The density of the networks based on the covariable specific part of the metabolites had larger or similar values than the density of the networks based on the metabolites itself. Interestingly, for the metabolites measured in the epidemiological study, a number of lipoproteins (i.e. IDLC, IDLL, LDLC, LLDLL, SERUMC, SLDLL, SM, XSVLDLL) was clustered together when keeping the original or the BMI-specific metabolite values in both network estimation methods. In addition, for the BMI specific part both approaches identified exactly the same module consisting mainly of VLDL particles with a density of 0.77 using Pearson correlation, and a density of 0.61 using stability in the GL approach. This module is characterized by high values for obese men. The relationship between BMI and VLDL concentrations is known. In several studies it has been found that obese people have elevated VLDL concentrations (almost by 50%; Magkos et al. 2008) compared to lean individuals (Mittendorfer et al. 2003; Chan et al. 2004; Goff et al. 2005; Magkos et al. 2008; Magkos and Mittendorfer 2009). This can be attributed to the hepatic overproduction of VLDL particles (Chan et al. 2004; Ooi et al. 2005) which characterizes obesity. Hepatic overproduction of VLDL particles is also stimulated by atherogenic dislipidemia (which is commonly present in obese people) and promoted by increased liver fat (Grundy 2004; Klop et al. 2013), also common in obese people. Finally, abdominal fat (known as visceral adipose tissue) and BMI have been found to be positively associated to VLDL particle concentrations and size suggesting again the association between obesity and high levels of VLDL (Sam et al. 2008).
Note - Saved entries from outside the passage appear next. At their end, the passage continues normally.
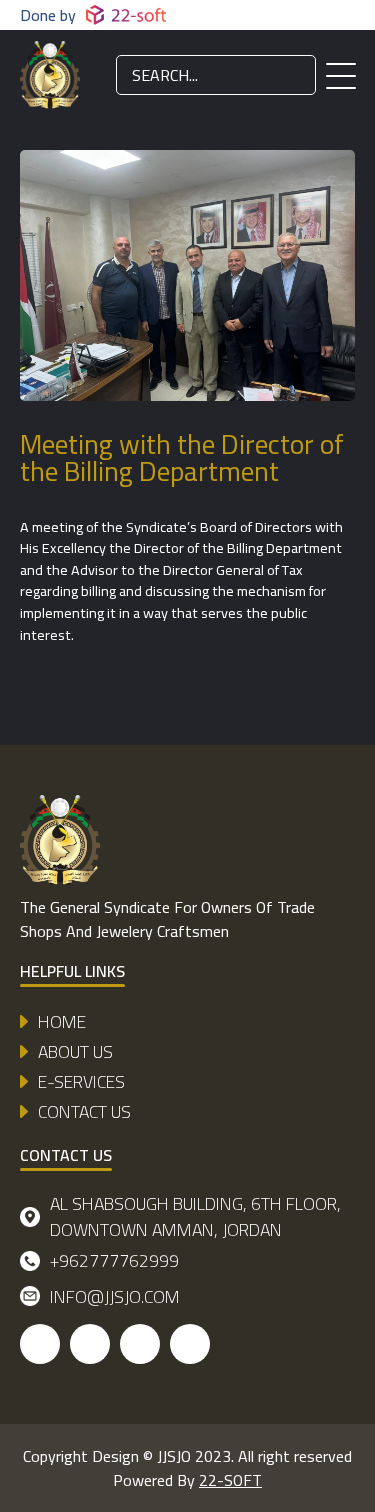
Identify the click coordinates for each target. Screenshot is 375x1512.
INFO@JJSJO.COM (115, 1296)
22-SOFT (230, 1480)
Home (62, 1022)
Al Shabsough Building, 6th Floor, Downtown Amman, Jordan (195, 1217)
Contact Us (84, 1112)
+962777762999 (114, 1260)
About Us (75, 1052)
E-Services (81, 1082)
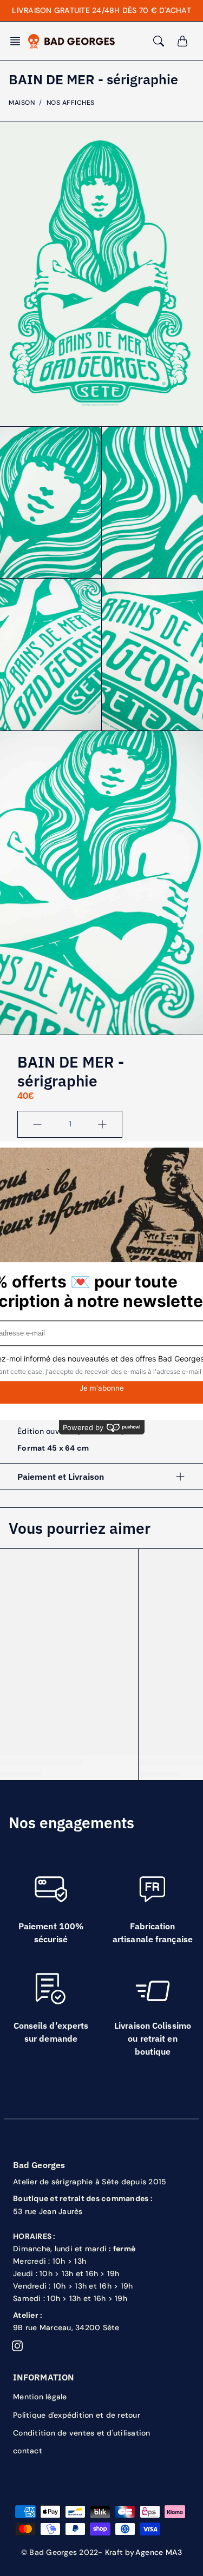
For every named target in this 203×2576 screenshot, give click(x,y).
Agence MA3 (158, 2552)
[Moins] (37, 1124)
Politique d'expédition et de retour (76, 2415)
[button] (18, 41)
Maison (22, 102)
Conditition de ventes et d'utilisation (81, 2433)
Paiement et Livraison (60, 1476)
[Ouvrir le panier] (182, 41)
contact (27, 2451)
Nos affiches (71, 102)
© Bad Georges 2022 (60, 2552)
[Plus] (102, 1124)
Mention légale (40, 2396)
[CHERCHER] (159, 41)
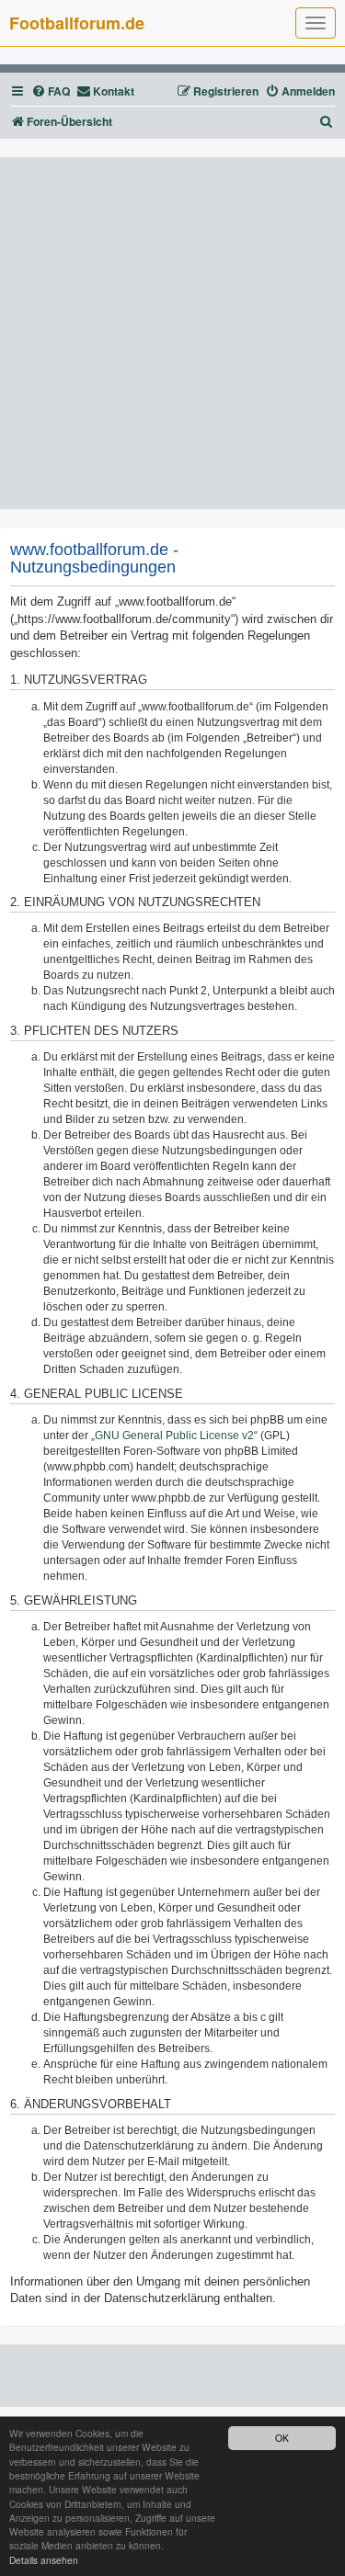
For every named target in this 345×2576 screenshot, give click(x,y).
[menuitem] (50, 91)
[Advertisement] (172, 333)
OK (282, 2438)
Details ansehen (43, 2560)
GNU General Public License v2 (174, 1435)
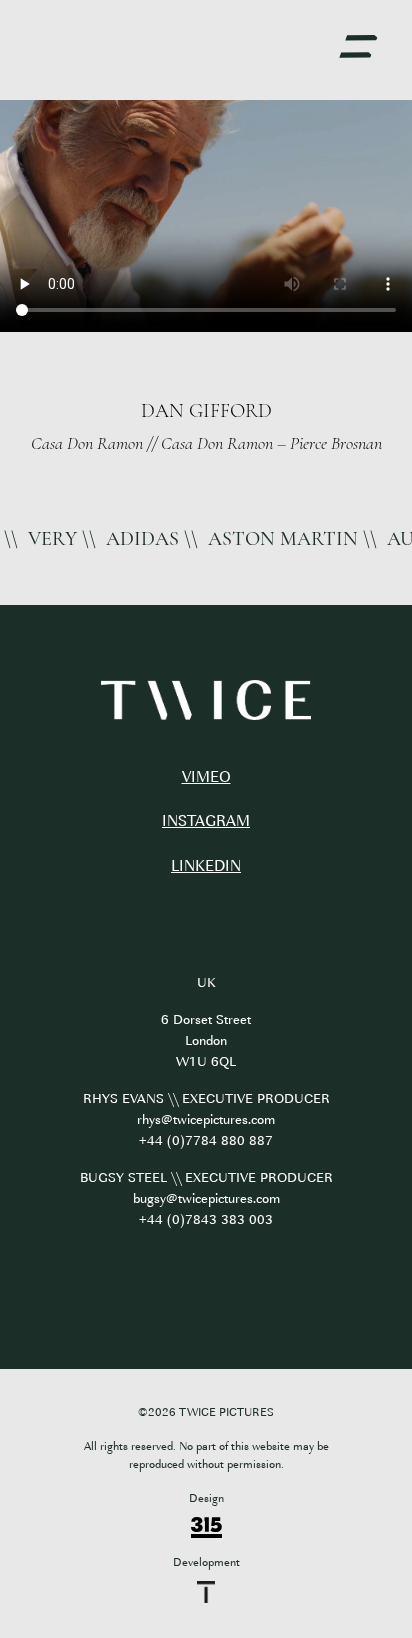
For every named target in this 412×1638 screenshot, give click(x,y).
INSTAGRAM (206, 821)
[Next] (389, 417)
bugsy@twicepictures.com (206, 1198)
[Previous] (23, 417)
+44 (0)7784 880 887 (206, 1140)
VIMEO (206, 777)
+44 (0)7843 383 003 (206, 1219)
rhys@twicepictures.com (206, 1119)
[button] (358, 47)
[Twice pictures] (206, 700)
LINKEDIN (206, 866)
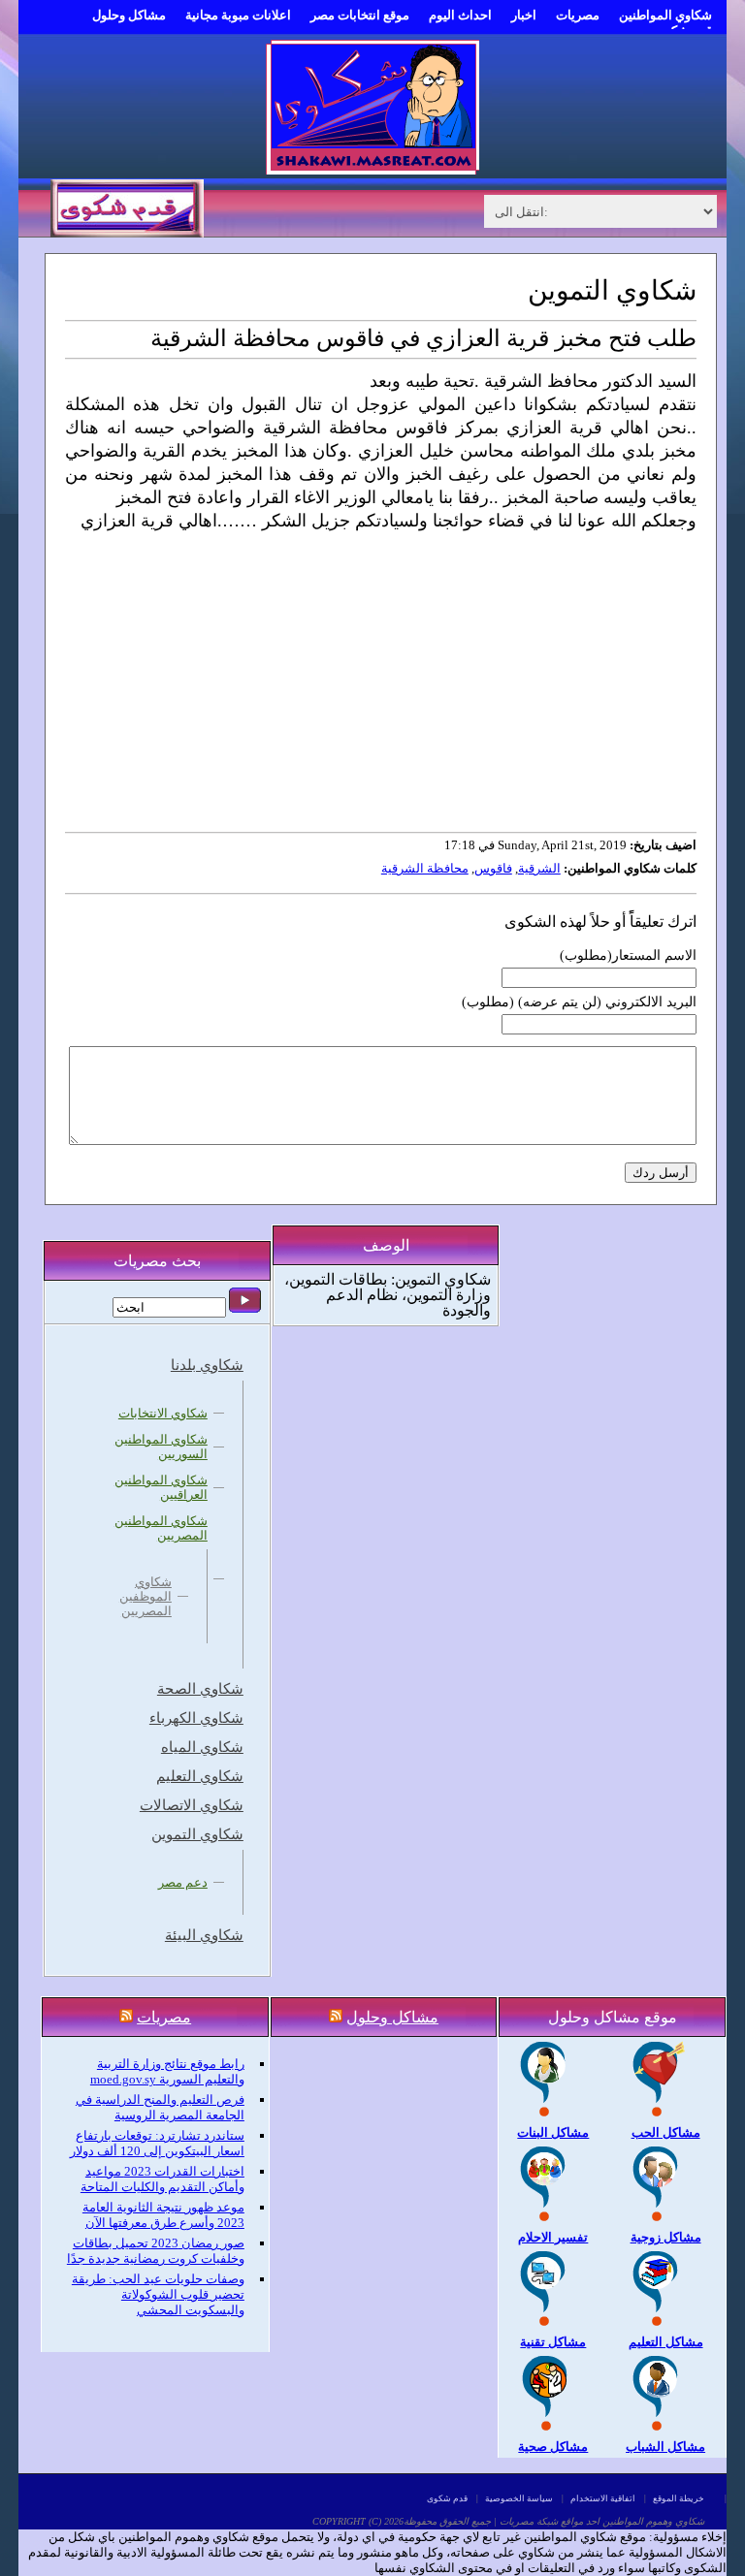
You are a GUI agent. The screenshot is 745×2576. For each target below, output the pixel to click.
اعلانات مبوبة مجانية (238, 15)
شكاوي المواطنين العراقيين (161, 1487)
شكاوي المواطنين (665, 15)
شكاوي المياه (202, 1747)
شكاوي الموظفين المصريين (145, 1596)
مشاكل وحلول (129, 15)
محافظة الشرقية (425, 868)
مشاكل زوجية (666, 2237)
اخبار (523, 15)
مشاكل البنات (553, 2132)
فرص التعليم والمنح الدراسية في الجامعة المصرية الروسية (160, 2107)
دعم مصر (183, 1882)
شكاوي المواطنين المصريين (161, 1527)
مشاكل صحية (553, 2446)
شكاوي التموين (197, 1834)
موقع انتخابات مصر (359, 15)
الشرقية (539, 868)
The results for the data from the Arabidopsis desiccation tolerance experiments were harder to interpret. In general, the densities and centralizations of the networks were smaller. This might be the result of the small sample size. Indeed the parameter to shrink small values in the WGCNA approach is larger for the experimental than for the epidemiological design (five and three respectively). However for the GL approach there was less difference in the shrinkage, namely the shrinkage parameter was 0.68 and 0.91 for and in the epidemiology study and 0.82 and 0.94 for and in the experimental design. While in the epidemiological study the network specific to BMI provided interesting results, this was less the case for the desiccation tolerance data. One reason may be that the main effect of the genotype on the metabolite variation was smaller than the main effect of the treatment. We presented a treatment corrected metabolic network reconstrution in which the wild type and mutant type genotypes are compared across treatments. This is a sensible analysis in plant genetics (Eeuwijk et al. 2010). However, from a seed physiological perspective an analysis correcting for genotype and comparing the treatments across the two genotypes may be more interesting. We will present the results of such an analysis elsewhere.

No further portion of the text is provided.